I stumbled upon the Student Conservation Association (SCA) my freshman year of college as an alternative spring break option. Though I did not get into that particular program, I still kept up with the organization and looked for jobs through their site for a couple years. When I was chosen to interview, and eventually accept the position of Natural Refuge Intern at the Silvio O. Conte National Wildlife Refuge, I was thrilled! Though it was hard to leave my home state of Colorado for Massachusetts; to swap out my aspen trees for maple, my 14,000 foot mountains for ones that I barely consider to be hills, my comfort zone for the unknown. I knew that it was an opportunity I would hate myself for passing up. This position is going to allow me to get a taste of multiple sides of the conservation field. We will be working with youth through our watershed on wheels education program, taking fish population surveys utilizing electrofishing techniques, invasive species control, endangered species population and habitat work with both a mussel and beetle species, and maintaining trails and visitor satisfaction at a local park. As well as partnering with other crews to come together and put on community events. I am so fortunate to be able to take on this position and be able to work towards these conservation goals! And in the process, acquire personal and professional connects, narrow down what the future might hold, and personally grow to love this profession even more.
Brad Thornton grew up on a farm in northwest Missouri outside the city of St. Joseph. He graduated from Truman State University in 2016 with degrees in Biology, B.S. and Environmental Studies, B.A, but he started off as a pre-med student. One summer in college he served as a community garden coordinator with a public housing district for the elderly and disabled, and realized he was more passionate about environmental studies than he was medical sciences. Particularly, he enjoyed the community engagement and partnerships that enabled progress toward healthier and more sustainable communities.

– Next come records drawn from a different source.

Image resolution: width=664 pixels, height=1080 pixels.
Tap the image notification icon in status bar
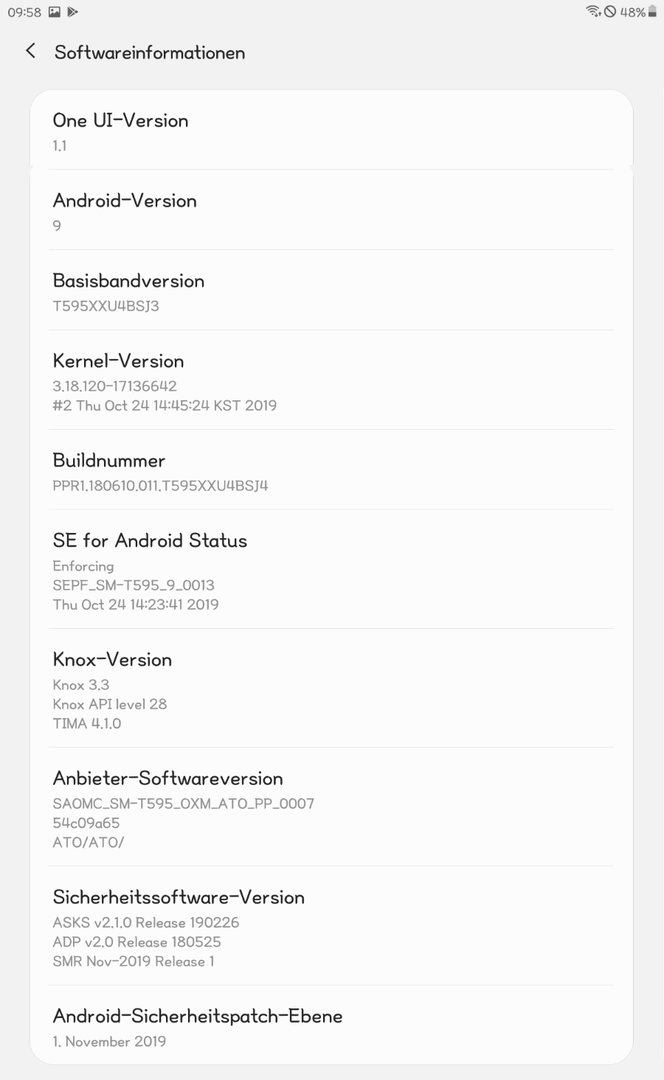tap(54, 12)
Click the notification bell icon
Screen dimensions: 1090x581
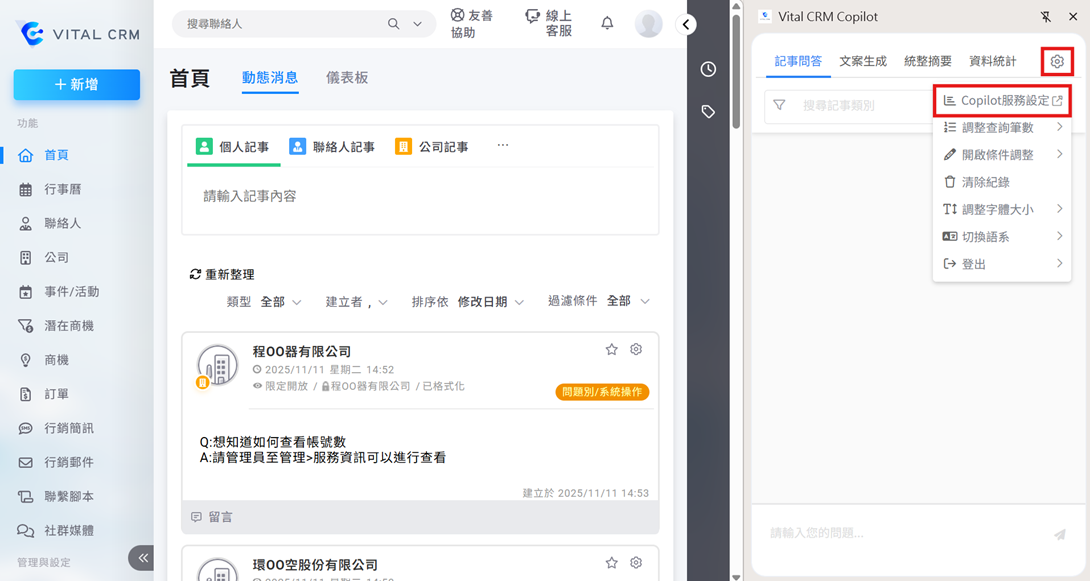click(x=607, y=23)
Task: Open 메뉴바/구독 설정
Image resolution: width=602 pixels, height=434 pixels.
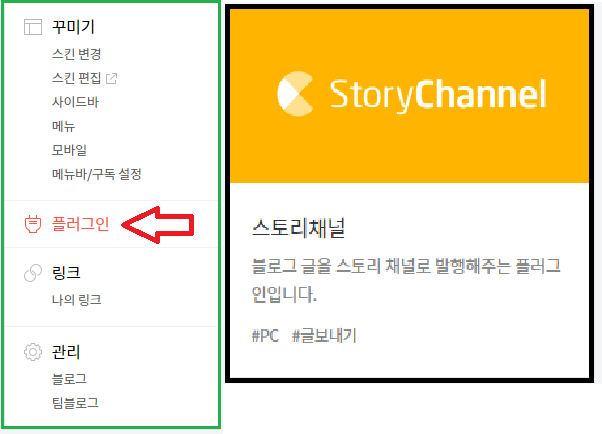Action: 97,174
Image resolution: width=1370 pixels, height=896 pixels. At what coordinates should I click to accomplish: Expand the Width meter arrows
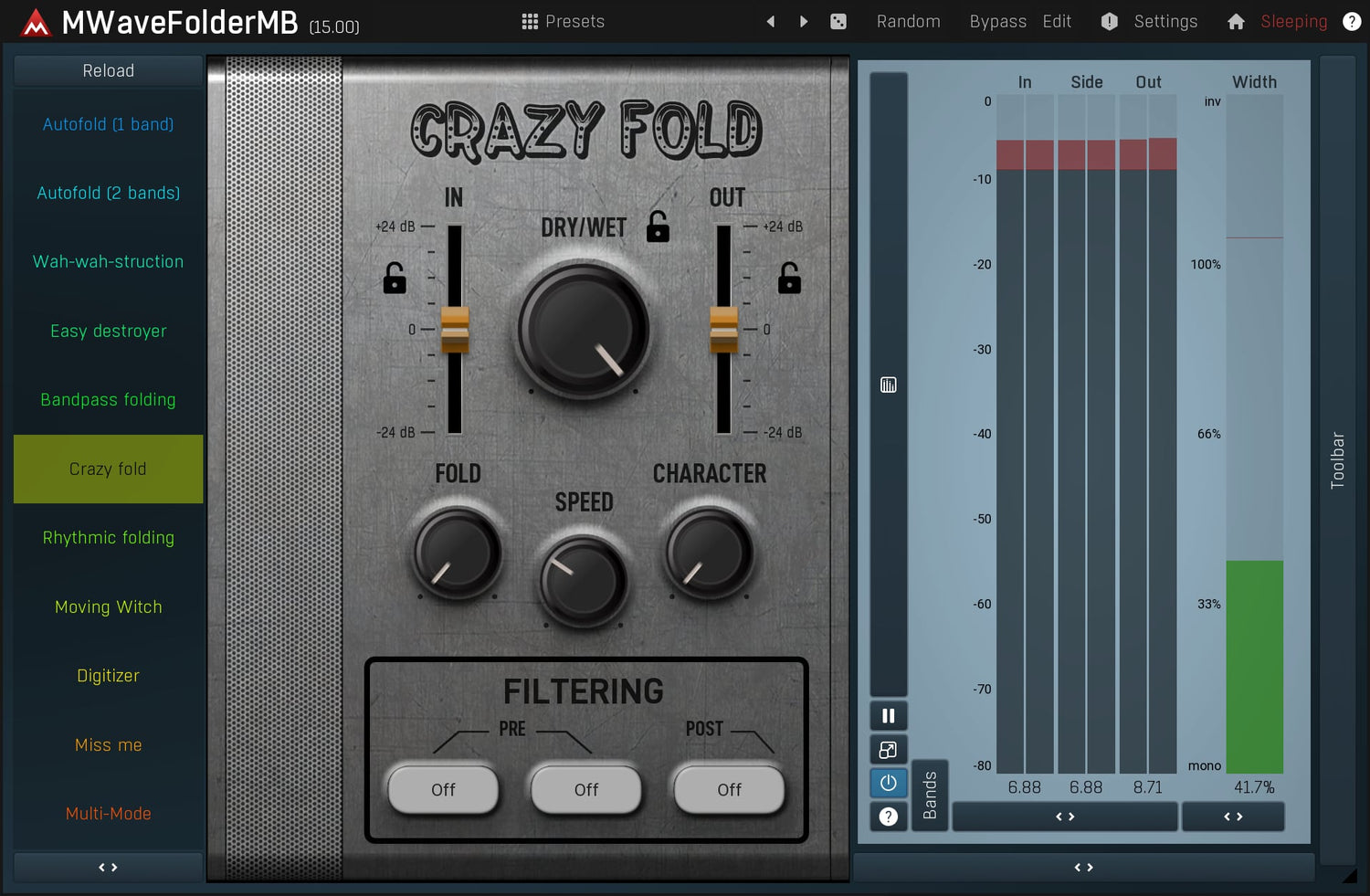pyautogui.click(x=1233, y=817)
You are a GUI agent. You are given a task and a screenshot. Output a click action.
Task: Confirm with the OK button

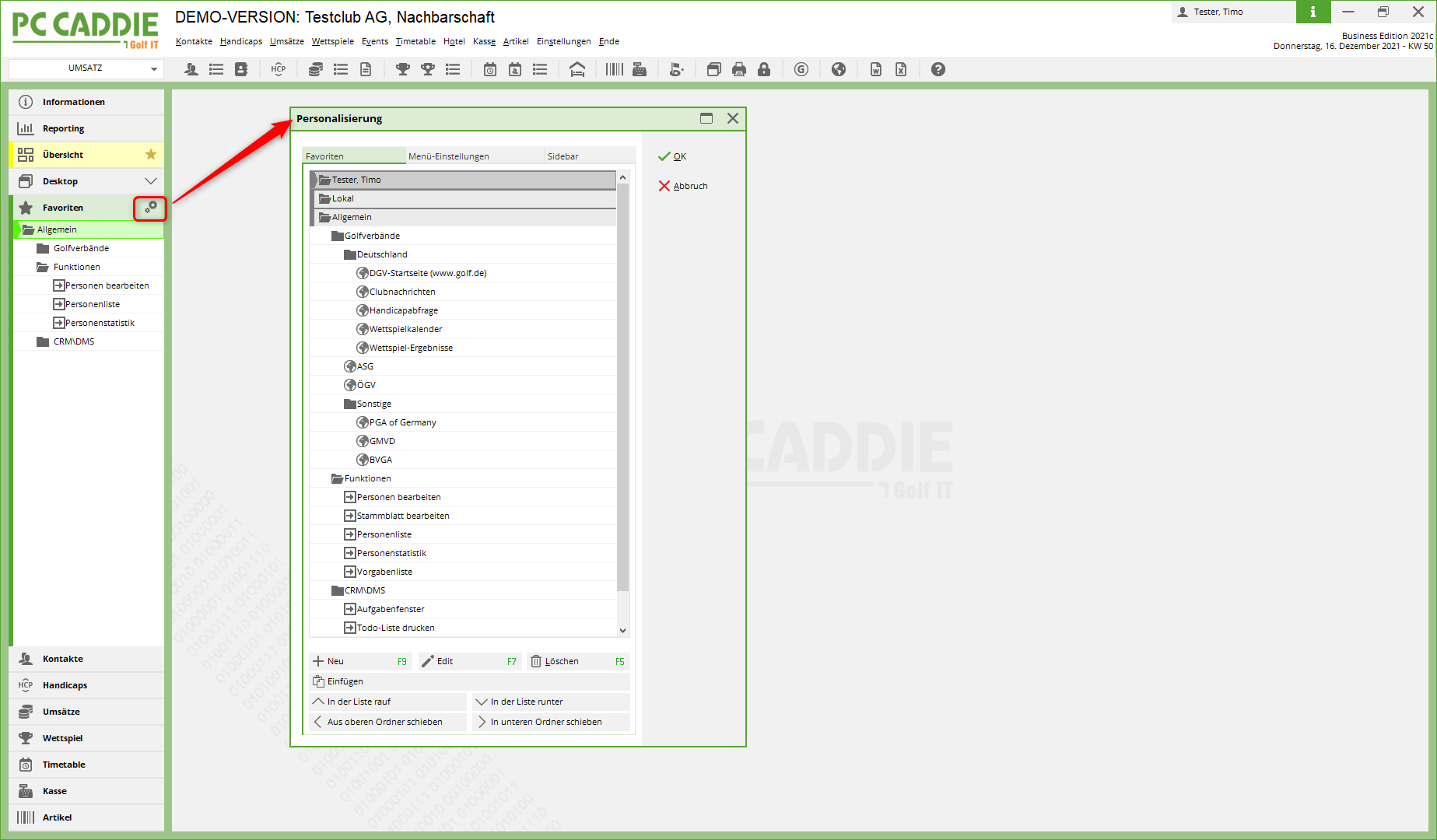pos(674,156)
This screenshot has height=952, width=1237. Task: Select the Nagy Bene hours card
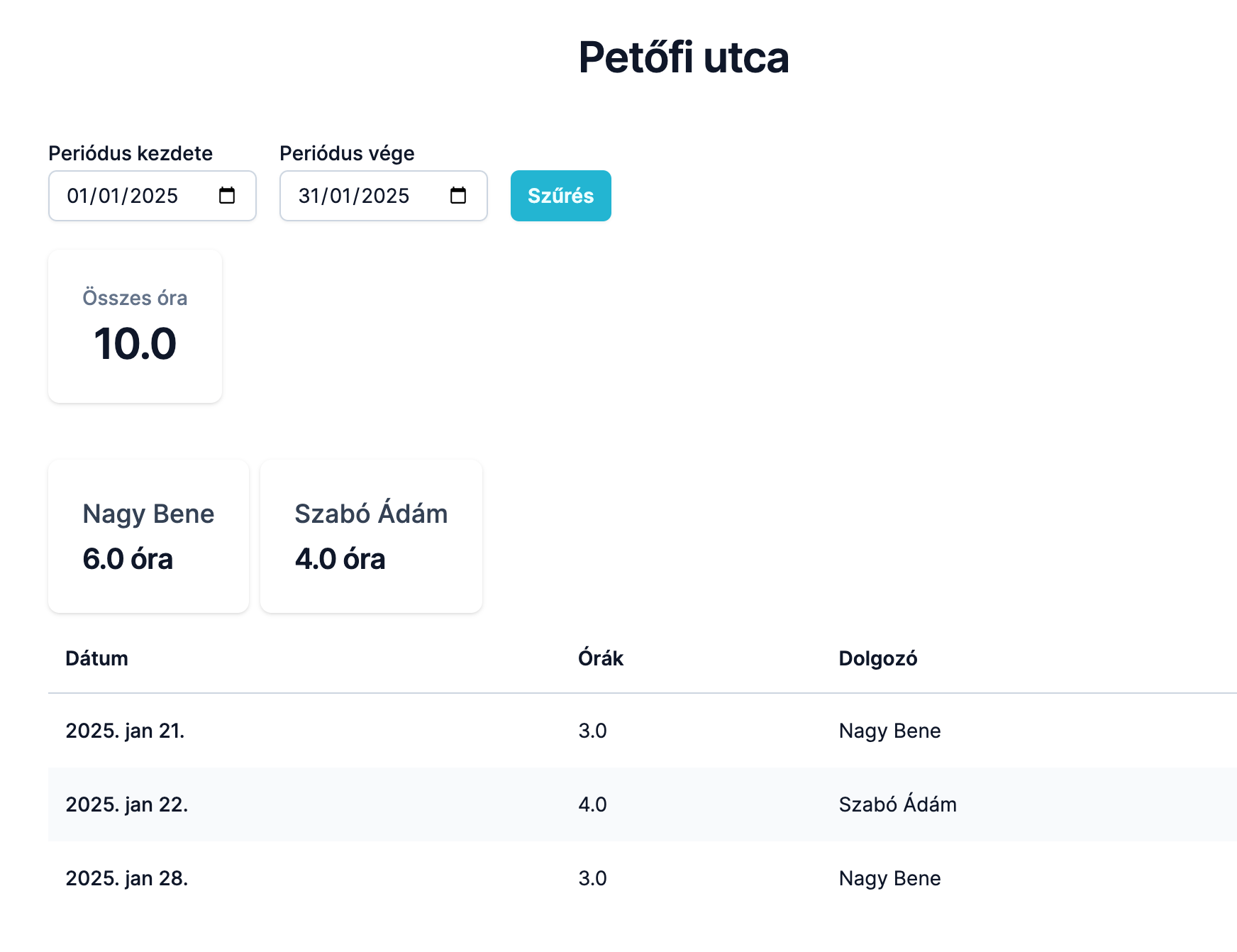click(148, 536)
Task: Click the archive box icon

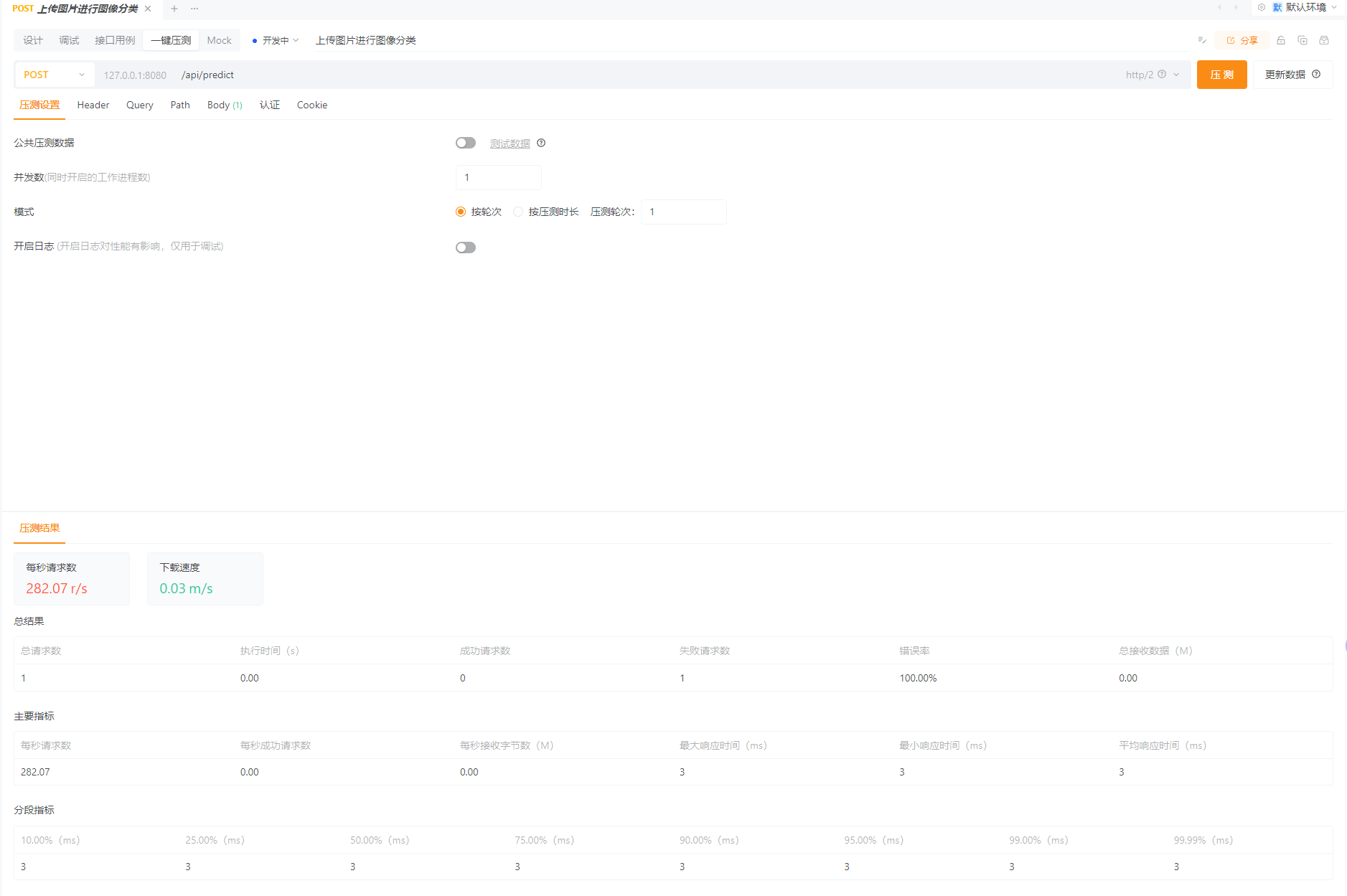Action: click(1324, 40)
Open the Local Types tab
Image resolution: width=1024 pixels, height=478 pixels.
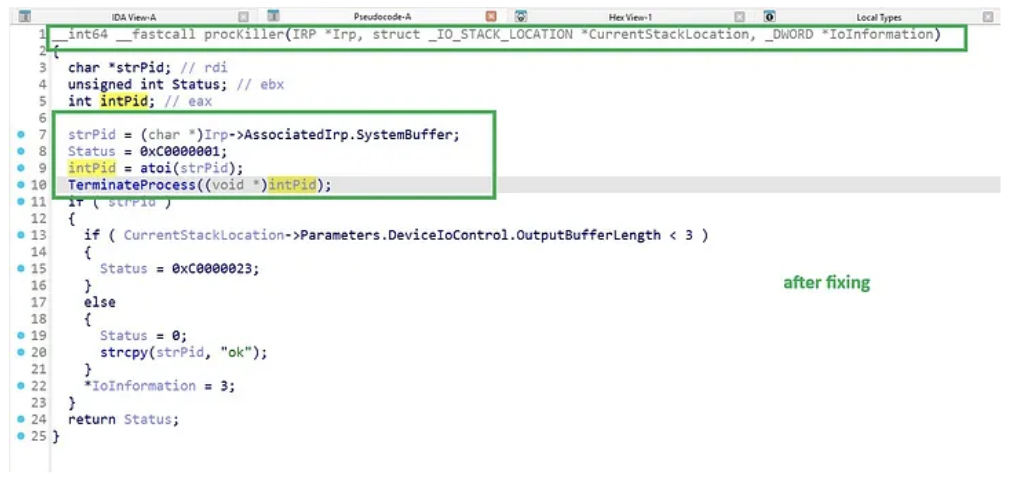click(x=878, y=17)
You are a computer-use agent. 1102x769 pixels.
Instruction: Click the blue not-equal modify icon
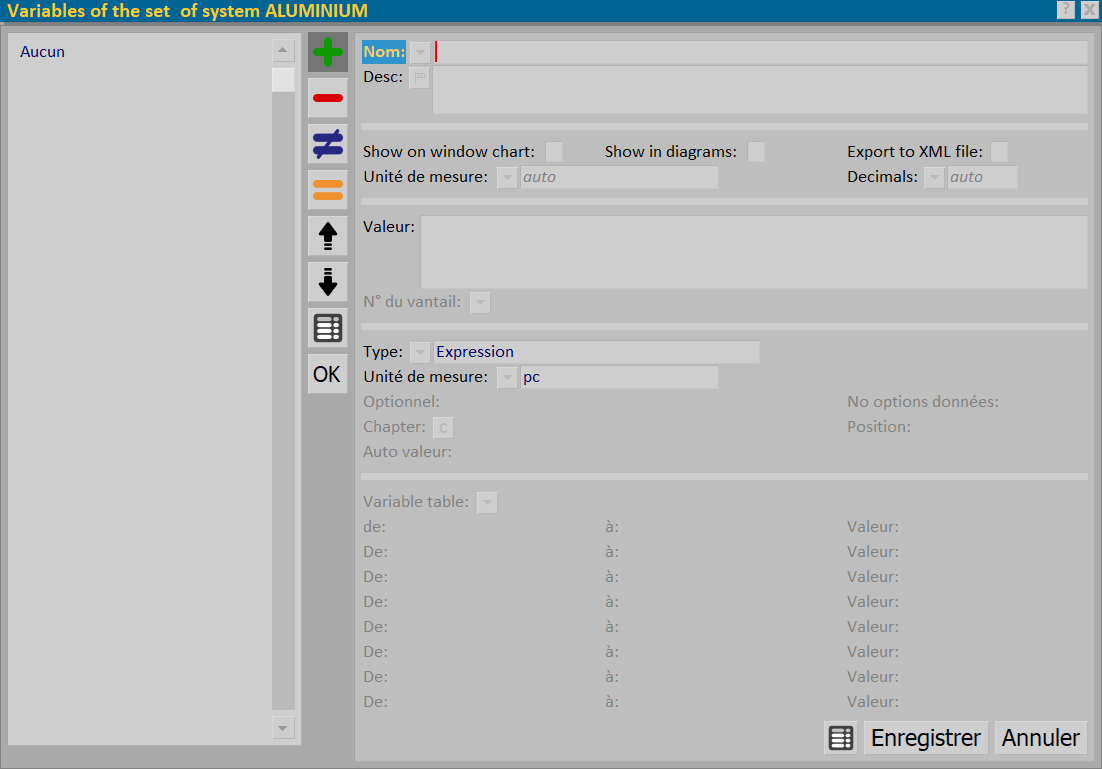tap(328, 143)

Since that summer Brad continued to volunteer with the Green Thumb Project providing outdoor education to elementary school kids, he spent a semester abroad in the Himalayas studying sustainable development and community forestry as a means for community-based natural resource management, and a summer in New Mexico studying soil ecology. He is not entirely sure, yet, where his career path will lead, but is looking forward to serving with SCA Massachusetts AmeriCorps on the Silvio O. Conte Refuge. As the only watershed-level refuge, the Silvio O. Conte requires partnerships between federal, state, and local agencies in order to ensure the successful protection of the Connecticut River Watershed. Serving with the Silvio O. Conte refuge will allow him to pursue his interests in both ecology field work and community engagement as equally important tools in conservation.